- _Task requirements_
Switch "opacity" to "transparency" and change nothing else in the part that opens with the line containing "Given: Expand the opacity 不透明度 dropdown arrow" and runs through the end of the records. Return only those lines, and leave out the pictures.

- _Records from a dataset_
--- Start ---

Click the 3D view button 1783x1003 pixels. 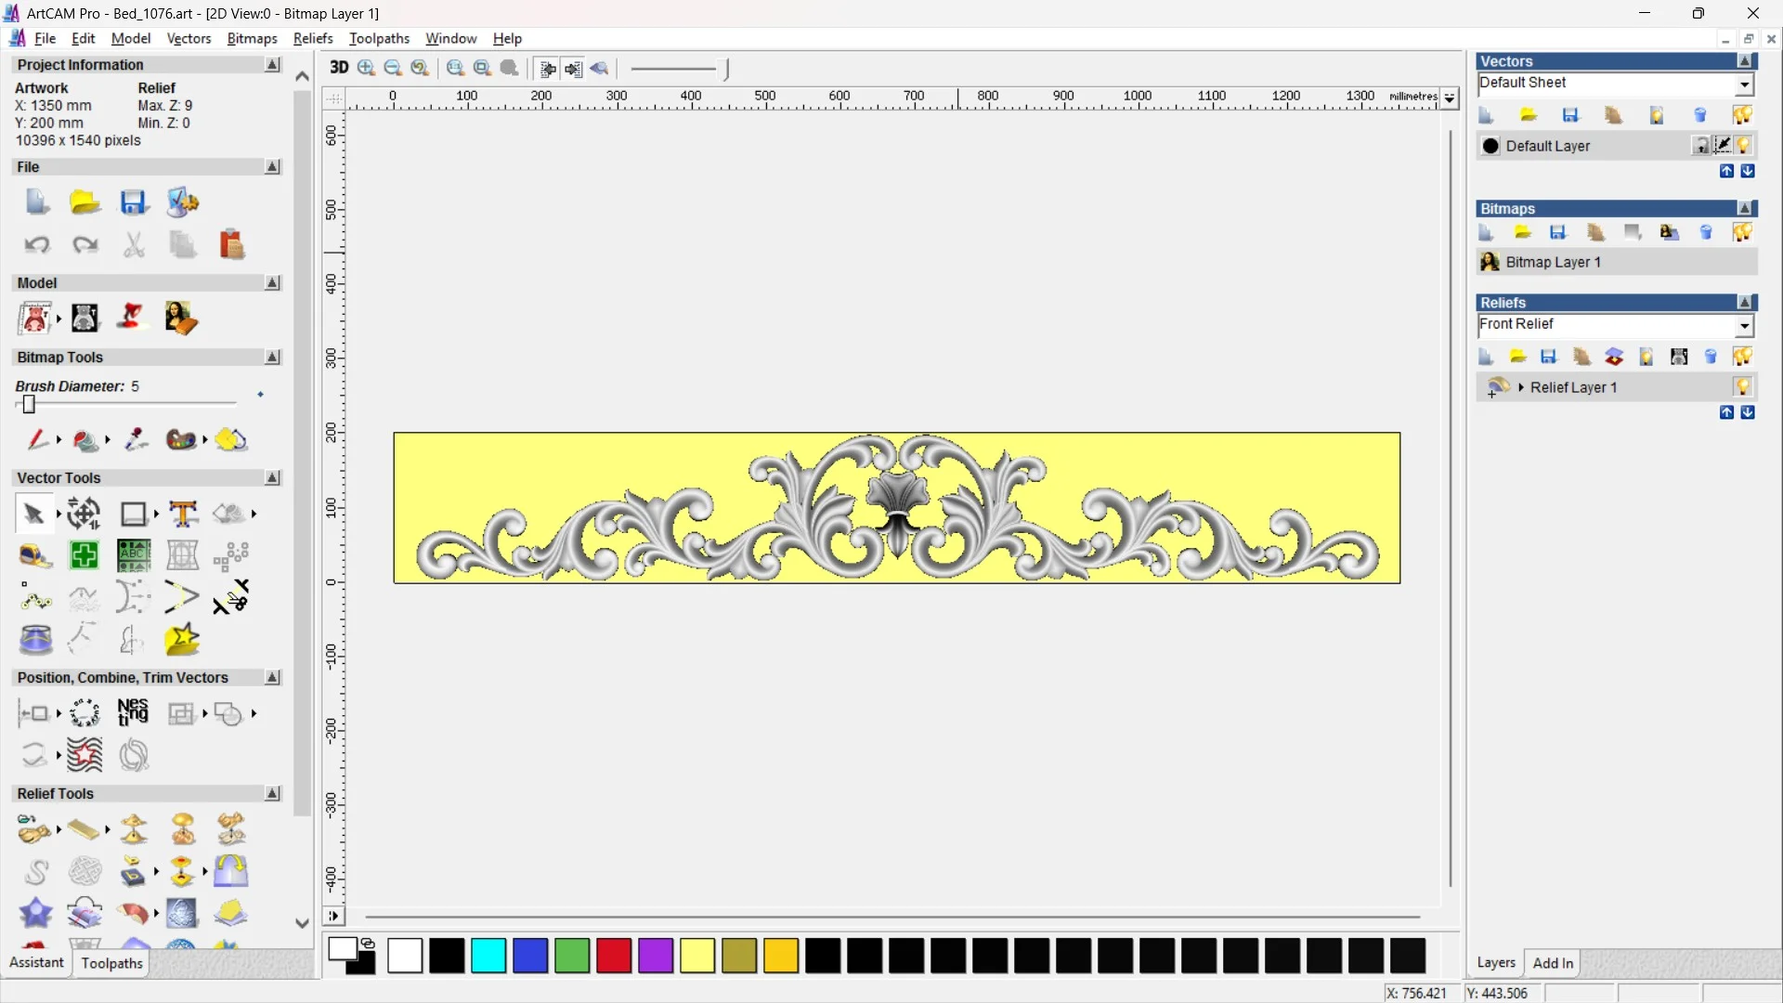pyautogui.click(x=339, y=68)
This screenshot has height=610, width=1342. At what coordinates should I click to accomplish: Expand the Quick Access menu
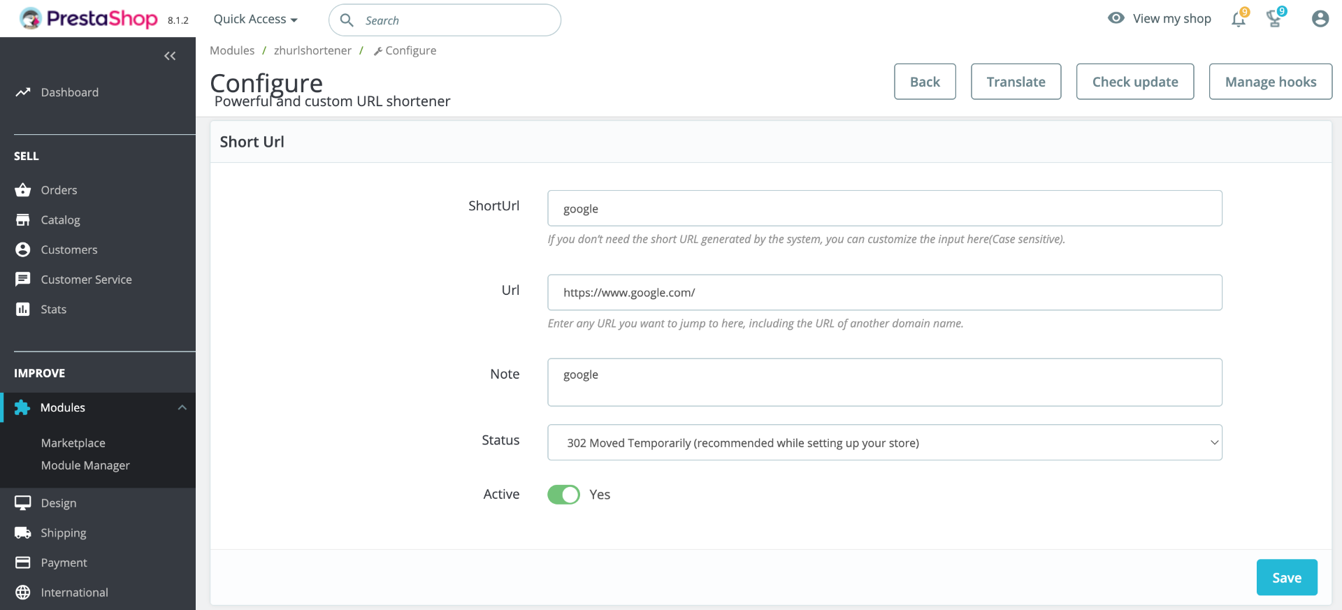[255, 20]
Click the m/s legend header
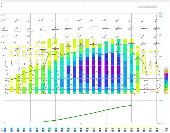170x133 pixels. coord(166,69)
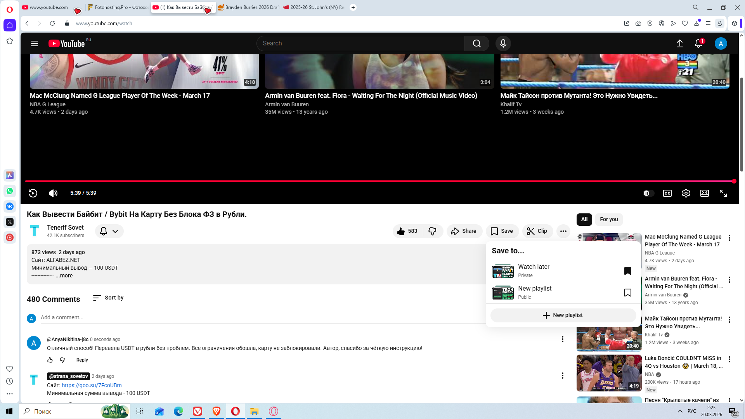Viewport: 745px width, 419px height.
Task: Mute the video volume
Action: point(53,193)
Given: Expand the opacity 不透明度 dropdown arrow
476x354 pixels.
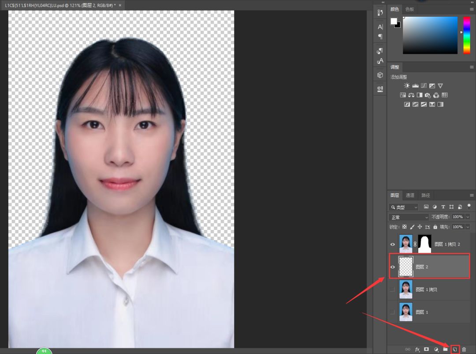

--- End ---

- _Response to the task_
Given: Expand the transparency 不透明度 dropdown arrow
476x354 pixels.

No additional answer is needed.